Après la mort de son mari, en 1905, madame Dumez continue l'entreprise, et la mène à bien. Transformé en « Dépôt d'Eclopés » pendant la guerre de 1914-1918, le château de Pomponne abrite également en 1918 les entretiens entre Georges Clemenceau et les chefs militaires français et alliés. Une plaque de marbre blanc, due à la piété de madame Dumez rappelait jadis ces moments de l'histoire nationale, à la veille de la seconde bataille de la Marne : « Dans cette antique demeure, le 2 juin 1918, le général Pétain appelé plus tard au maréchalat, donna l'ordre aux troupes alliées d'arrêter la marche de  l'ennemi, alors à Chateau-Thierry. Et ce fut le signal de la Victoire ». La plaque devait disparaître en 1940 lors de l'occupation du château par les troupes allemandes.

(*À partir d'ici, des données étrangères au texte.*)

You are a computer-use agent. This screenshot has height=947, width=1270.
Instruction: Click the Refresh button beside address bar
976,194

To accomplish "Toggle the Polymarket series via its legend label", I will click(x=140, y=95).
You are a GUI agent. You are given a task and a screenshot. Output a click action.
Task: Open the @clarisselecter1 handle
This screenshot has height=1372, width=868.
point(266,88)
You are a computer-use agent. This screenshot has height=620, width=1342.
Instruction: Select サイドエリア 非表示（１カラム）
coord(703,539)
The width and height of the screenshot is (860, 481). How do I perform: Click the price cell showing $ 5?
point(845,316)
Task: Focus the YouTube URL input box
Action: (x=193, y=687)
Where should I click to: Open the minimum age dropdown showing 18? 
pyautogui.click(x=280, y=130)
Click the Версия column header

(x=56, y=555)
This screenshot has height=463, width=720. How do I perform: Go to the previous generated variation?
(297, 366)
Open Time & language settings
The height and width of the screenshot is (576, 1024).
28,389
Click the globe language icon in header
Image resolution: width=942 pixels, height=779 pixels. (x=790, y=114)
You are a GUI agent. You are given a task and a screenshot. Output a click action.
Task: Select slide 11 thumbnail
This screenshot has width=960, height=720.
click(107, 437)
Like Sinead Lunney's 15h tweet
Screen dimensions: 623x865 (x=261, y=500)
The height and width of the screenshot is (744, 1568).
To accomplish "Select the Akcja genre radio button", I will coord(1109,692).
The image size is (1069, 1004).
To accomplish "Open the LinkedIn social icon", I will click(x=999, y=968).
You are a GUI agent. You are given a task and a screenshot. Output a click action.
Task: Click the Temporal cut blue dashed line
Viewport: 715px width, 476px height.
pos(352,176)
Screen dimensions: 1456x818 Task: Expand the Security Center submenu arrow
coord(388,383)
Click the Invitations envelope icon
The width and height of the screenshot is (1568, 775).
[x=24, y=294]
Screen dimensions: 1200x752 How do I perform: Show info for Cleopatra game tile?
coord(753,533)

Madame Dumez décède en 1942. Après la Libération  le château est acheté par le ministère de l'Intérieur qui y a établi, une caserne de C.R.S. et des installations du service d'Interpol. Le bâtiment qui ne, se visite pas est bien défiguré à l'intérieur. Le parc, en partie détruit et à l'abandon mériterait un meilleur sort. Le château a été inscrit à l'Inventaire des Sites le 5 juillet 1943. Dans le campanile de la cour d'honneur, la cloche date du XVII siècle. Un mécanisme provenant de la même horloge réparé en 1794 est conservé au musée municipal de Lagny.

A l'extérieur du château, le long du mur bordé par la R.N. 34, il subsiste une borne routière en grès, des années 1780. Ornée de la fleur de lis royale, elle porte le nombre 14, et indique environ 27 km depuis Paris. Toujours en bordure de la R.N. 34, mais dans le parc du château on voit derrière une grille, une croix en pierre, érigée en 1913, en souvenir de la mission prêchée à Pomponne en octobre-novembre 1912.

Près du château, l'église Saint-Pierre de Pomponne conserve quelques restes de la fin du XII siècle. Ruinée après la Révolution réunie pour le culte à Thorigny, elle est partiellement vendue en 1842 (clocher, chœur et chapelle). Le clocher et les deux chapelles sont détruits, alors que le chœur est converti en habitation et en grange. Autrefois, le chœur conservait un vitrail du XIII siècle, et la chapelle Sainte-Véronique, des peintures sur verre du XVII siècle. Les ressources obtenues permettent de construire le clocheton et de réparer la nef, bénie le 23 février 1843. Eugène Dubarle, conseiller à la Cour de Paris, rachète la partie aliénée, en 1861, la restaure ainsi que le chœur, réédifie les deux chapelles et la sacristie. L'ensemble est rétrocédé à la commune, et l'église rendue au culte le 18 avril 1870 lors des obsèques d'Eugène Dubarle.